TCD MS 10823 folio 33 recto
[Sept 1918] At last fearing that Edmundson must have been caught, & not wishing to remain so close to camp when dawn broke, I crawled out through the potato fields past the sentries & reached once more the open country. On arrival at the football field, I took off my Khaki trousers under which I had been wearing an old pair of brown corduroy trousers & I hid the Khaki trousers under some bushes at a place where I had arranged for a friend to come the following day & take them back to camp.
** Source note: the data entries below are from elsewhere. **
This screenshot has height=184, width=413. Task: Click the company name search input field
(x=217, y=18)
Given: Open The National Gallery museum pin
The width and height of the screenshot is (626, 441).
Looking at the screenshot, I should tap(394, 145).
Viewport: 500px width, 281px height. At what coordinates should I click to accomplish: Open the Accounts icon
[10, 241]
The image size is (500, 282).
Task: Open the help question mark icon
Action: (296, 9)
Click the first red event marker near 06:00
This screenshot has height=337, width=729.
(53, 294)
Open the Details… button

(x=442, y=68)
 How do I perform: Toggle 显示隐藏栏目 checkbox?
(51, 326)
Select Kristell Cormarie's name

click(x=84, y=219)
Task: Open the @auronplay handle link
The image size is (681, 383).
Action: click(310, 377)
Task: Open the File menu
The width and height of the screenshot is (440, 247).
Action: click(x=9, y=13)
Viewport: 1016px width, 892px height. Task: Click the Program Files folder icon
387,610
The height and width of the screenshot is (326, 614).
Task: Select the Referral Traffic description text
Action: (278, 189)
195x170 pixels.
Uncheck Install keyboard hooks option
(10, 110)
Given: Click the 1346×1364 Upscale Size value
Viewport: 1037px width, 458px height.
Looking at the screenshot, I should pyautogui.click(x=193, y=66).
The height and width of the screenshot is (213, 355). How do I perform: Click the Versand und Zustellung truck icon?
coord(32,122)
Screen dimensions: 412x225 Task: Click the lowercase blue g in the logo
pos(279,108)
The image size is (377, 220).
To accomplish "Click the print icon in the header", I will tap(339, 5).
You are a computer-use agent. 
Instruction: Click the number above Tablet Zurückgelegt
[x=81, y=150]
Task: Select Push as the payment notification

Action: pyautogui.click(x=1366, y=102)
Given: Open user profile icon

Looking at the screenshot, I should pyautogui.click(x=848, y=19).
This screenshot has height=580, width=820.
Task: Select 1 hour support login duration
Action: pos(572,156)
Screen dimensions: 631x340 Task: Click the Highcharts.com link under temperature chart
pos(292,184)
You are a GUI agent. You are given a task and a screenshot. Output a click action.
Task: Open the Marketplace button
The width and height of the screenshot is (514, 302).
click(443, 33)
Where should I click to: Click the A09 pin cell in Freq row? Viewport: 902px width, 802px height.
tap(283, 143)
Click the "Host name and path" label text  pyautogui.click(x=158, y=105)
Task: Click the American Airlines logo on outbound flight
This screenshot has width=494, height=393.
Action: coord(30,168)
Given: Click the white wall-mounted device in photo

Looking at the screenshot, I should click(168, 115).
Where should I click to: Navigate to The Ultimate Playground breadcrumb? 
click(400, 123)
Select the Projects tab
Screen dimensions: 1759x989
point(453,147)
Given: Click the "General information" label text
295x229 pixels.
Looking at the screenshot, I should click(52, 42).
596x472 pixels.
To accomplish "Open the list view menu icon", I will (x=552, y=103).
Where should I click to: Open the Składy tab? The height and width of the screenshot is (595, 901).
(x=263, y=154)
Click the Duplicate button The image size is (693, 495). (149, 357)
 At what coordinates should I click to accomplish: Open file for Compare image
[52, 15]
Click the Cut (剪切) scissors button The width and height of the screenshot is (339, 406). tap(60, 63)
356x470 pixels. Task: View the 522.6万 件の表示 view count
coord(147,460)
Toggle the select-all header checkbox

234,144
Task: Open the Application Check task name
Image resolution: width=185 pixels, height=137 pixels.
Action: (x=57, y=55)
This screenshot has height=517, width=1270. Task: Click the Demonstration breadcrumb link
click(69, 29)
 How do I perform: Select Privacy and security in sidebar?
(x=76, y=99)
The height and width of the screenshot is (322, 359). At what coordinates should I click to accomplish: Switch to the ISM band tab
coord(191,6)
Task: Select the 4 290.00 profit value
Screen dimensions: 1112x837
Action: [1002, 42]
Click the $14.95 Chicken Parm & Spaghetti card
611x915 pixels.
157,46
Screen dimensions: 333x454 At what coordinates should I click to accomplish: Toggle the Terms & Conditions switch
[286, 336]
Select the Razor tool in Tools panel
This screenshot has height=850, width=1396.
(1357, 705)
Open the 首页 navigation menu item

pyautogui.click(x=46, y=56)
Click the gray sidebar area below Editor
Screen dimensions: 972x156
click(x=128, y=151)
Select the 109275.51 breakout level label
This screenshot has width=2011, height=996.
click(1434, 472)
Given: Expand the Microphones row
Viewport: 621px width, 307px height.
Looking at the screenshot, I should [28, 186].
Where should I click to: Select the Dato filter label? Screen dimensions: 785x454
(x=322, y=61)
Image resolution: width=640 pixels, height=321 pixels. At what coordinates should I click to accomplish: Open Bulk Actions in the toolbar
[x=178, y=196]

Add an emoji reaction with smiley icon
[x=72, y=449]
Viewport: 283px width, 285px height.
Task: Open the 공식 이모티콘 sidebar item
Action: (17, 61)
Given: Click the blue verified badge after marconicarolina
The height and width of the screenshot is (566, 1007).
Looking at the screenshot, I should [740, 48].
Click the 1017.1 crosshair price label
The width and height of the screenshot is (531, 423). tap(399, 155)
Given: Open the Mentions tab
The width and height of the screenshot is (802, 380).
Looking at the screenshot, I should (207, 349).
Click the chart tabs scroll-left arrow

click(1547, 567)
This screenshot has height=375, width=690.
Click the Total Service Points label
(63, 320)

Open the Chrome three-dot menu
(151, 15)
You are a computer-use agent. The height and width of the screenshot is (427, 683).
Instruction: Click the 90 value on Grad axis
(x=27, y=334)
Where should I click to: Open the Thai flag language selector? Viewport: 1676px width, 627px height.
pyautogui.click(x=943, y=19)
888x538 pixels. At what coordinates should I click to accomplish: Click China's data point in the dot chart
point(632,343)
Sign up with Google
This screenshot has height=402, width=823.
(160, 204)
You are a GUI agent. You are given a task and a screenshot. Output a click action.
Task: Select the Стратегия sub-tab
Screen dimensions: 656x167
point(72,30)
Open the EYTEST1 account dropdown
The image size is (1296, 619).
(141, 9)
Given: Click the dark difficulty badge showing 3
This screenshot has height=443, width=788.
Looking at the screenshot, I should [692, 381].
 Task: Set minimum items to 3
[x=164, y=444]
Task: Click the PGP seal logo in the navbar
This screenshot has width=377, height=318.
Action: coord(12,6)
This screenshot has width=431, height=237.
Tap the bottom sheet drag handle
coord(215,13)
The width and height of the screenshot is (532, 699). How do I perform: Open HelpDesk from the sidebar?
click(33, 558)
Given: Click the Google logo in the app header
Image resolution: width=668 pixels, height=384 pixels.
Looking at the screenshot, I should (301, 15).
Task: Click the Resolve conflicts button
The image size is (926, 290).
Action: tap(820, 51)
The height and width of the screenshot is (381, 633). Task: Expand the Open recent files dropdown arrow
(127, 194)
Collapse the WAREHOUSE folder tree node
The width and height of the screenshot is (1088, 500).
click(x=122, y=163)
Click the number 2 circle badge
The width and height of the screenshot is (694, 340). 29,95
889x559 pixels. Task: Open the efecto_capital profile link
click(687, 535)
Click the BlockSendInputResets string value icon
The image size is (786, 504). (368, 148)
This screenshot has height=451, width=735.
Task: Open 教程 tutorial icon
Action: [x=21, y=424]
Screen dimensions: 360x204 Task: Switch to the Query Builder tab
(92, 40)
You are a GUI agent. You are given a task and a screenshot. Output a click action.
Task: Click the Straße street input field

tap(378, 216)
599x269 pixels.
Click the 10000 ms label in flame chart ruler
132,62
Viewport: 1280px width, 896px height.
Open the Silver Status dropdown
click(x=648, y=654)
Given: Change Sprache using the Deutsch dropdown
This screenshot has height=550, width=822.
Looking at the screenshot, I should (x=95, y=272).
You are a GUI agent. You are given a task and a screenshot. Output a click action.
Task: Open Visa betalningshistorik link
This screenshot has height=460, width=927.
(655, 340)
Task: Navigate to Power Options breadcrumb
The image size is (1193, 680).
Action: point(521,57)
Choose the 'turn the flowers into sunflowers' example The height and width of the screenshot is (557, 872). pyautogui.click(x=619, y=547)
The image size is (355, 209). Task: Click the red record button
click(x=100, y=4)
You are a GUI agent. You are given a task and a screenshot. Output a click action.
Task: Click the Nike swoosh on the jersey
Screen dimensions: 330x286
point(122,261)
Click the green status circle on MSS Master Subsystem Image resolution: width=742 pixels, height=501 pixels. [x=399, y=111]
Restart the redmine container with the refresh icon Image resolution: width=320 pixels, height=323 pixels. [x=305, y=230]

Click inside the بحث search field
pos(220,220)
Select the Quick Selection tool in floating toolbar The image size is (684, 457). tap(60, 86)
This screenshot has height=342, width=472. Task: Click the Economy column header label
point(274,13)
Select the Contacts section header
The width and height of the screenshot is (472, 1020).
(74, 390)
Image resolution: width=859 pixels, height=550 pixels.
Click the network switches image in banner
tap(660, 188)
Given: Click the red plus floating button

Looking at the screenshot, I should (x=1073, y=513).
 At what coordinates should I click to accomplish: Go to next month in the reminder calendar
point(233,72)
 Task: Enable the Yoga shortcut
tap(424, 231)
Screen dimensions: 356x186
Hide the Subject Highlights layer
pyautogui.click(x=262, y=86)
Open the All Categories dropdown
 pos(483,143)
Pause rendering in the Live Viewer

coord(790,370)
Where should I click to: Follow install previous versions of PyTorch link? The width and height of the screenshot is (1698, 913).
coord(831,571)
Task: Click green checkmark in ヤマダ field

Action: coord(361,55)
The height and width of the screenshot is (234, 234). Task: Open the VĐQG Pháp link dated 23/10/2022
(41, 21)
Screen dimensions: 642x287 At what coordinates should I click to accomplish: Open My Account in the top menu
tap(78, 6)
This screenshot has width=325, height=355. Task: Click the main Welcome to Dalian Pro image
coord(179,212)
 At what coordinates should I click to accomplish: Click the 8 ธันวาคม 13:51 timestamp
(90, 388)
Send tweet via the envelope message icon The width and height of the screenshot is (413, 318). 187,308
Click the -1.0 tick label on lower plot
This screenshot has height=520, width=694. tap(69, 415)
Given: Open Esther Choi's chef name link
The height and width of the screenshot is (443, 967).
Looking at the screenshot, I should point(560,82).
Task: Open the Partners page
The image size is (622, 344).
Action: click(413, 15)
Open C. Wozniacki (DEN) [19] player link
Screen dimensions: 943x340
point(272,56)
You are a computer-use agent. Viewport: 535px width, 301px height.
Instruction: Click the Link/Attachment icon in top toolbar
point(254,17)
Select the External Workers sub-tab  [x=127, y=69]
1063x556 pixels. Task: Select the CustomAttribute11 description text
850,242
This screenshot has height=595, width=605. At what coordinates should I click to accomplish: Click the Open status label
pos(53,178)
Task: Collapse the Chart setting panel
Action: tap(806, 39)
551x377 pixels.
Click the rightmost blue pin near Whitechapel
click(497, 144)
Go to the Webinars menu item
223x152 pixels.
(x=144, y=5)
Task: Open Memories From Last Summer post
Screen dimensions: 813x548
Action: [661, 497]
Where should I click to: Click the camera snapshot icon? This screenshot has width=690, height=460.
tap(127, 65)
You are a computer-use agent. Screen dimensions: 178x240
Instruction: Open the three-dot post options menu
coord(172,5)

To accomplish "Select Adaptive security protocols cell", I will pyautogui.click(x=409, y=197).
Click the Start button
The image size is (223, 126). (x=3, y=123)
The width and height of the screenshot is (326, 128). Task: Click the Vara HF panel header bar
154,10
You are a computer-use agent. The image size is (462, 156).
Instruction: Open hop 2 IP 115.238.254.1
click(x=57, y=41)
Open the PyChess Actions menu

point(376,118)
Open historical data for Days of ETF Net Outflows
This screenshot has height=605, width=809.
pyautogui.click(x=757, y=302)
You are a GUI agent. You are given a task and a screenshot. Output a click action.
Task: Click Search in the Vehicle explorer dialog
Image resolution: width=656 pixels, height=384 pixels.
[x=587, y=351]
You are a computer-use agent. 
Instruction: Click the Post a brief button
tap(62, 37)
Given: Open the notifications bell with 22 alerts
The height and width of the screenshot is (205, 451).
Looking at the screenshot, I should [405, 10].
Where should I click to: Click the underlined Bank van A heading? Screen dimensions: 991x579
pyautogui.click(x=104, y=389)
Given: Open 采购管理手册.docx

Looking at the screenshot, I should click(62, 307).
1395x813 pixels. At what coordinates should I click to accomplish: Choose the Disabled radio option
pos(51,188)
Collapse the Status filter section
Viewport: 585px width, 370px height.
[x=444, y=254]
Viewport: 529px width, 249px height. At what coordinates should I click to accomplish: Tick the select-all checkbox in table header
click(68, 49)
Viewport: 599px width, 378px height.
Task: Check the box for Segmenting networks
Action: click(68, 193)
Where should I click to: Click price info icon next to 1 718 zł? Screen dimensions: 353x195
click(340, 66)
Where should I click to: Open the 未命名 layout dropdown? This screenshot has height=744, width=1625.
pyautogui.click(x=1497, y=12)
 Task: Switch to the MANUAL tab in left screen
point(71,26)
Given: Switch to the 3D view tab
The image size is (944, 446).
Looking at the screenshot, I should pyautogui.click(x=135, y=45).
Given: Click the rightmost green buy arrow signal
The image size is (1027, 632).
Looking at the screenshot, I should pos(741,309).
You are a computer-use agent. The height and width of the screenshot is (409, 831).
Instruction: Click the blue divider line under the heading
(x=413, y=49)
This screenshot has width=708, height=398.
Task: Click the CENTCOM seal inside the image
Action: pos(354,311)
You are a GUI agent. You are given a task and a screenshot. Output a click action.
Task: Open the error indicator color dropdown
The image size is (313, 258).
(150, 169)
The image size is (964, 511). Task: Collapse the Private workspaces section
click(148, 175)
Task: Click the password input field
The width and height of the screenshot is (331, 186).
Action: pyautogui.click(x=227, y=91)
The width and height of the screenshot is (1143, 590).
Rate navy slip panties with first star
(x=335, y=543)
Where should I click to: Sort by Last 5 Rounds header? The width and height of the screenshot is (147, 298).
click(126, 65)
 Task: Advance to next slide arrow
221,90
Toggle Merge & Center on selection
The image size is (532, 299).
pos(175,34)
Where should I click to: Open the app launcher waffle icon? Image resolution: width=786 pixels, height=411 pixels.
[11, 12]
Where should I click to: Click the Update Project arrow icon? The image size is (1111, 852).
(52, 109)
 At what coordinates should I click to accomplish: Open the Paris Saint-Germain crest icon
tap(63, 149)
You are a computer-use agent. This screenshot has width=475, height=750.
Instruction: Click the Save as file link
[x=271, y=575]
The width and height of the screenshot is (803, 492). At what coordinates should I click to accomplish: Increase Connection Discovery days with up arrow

My costume was a curious one, besides the farmers corduroy trousers, I had on an old German green felt hat: this with a khaki coloured waistcoat, an ordinary civilian black coat, that I had got from the Orderlies, a heavy pair of marching boots & a green ruck sac completed my disguise, together with a stick cut in the woods. As so much time had already been wasted, it was impossible to go far the first night & I lay up in a young plantation, close to a side along which we had arranged to go, only about five miles from camp. As I found out afterwards, Edmundson had been prevented for a long time by the sentries from getting near the “cache”, & had eventually arrived there about half an hour after I had left. He had then hurried along to the football fields, where he found that I had already been, & missing in the dark the prearranged side in the woods, had eventually spent the day in another plantation not half a mile away from where I was. The next evening as soon as it was dark, I went back to the football field to see if there were any signs of Edmundson, but finding none, at midnight I started off again & covered a full twenty Kilometres before dawn. The road led through forests of Scotch fir all the way, & I spent the following day in a huge plantation of Scotch fir near Rheinsberg. The weather was unfortunately very unsettled & nearly every day there was heavy rain. The next evening I started before it was dark, meeting various persons on the way, one of whom was rather suspicious, but I dodged him in the woods. Then followed a long walk across heavy ploughed [ms damaged] order to avoid the town of Rheinsberg. The small vill [ms damaged] always to go boldly through, but I was afraid of towns. [ms damaged] The procedure was to walk all night & lie up [ms damaged] From the map I would pick out one or more [ms damaged] to reach about dawn, & in them I should be [me damaged] plantation, which I found to be the best [ms damaged]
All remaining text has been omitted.